Furthermore, drag can be seen to transcend the realm of gender. In the competitions documented by Paris is Burning, categories such as ‘executive realness’ entail dressing as successful, straight men, fulfilling a fantasy of acceptance, conformity and respect of the sort the LGBTQ population were rarely granted in the wider world.

Drag queen superstar RuPaul has said: ‘we’re born naked, and the rest is drag’, perhaps unwittingly recalling Simone de Beauvoir, who wrote: ‘One is not born a woman, but rather becomes one’. The same is true for all of us; our identities are constructed by experience, as well as prescribed by society. Although biological sex has become entangled with gendered behaviour, theorists such as Butler unsettle the bonds between them.

Mark2

When we dress, we are making a plethora of references to every sartorial decision which has been made before us, all of which influence how we are perceived. Team a pair of jeans with a white t-shirt and a cigarette and you’re channelling James Dean macho; don a white halter-neck sundress and you’re referencing the voluptuous femininity of Marilyn Monroe; kitten heels with a circle skirt will take you straight to Stepford; a black dress and a cigarette holder will take you to Tiffany’s for breakfast.
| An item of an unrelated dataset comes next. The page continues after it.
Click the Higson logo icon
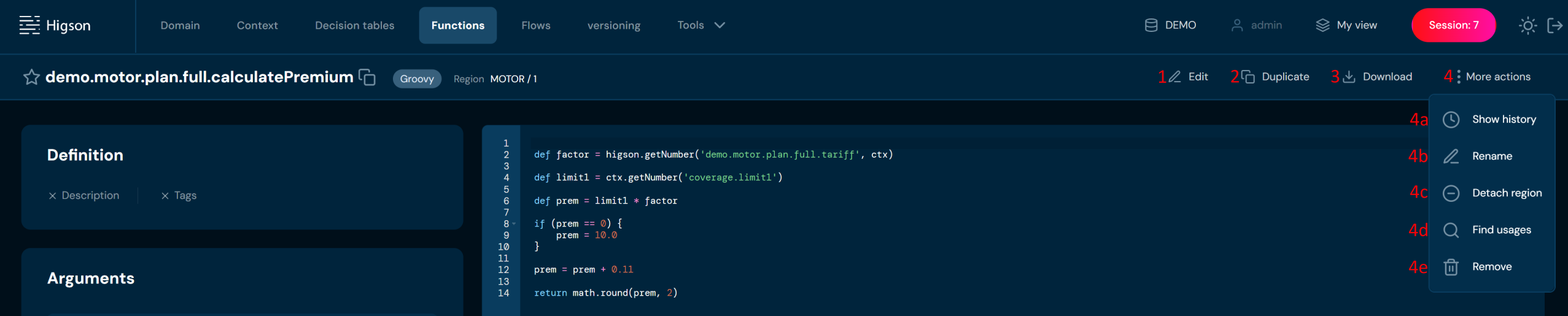[29, 25]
The lofty, glass-walled skyscrapers of the financial district will smile upon a Savile Row suit, and a glittering drag club in the centre of Harlem will have you however you are, sequins or not. Just be sure to keep it real.

All dressing is power dressing; clothing not only sits on our skin, but changes us from the inside out, shaping us into something beyond the corporeal – into signifiers of a long socio-political history and carriers of infinite connotations. So, if you’re ever tempted to disregard fashion as a shallow industry, remember that every sartorial decision you make is quietly monumental, entering you into an age-old cultural dialogue which is lodged into the very fabric of your Versace bomber jacket, or, more realistically, your cotton-blend t-shirt. You are standing on the shoulder pads of giants.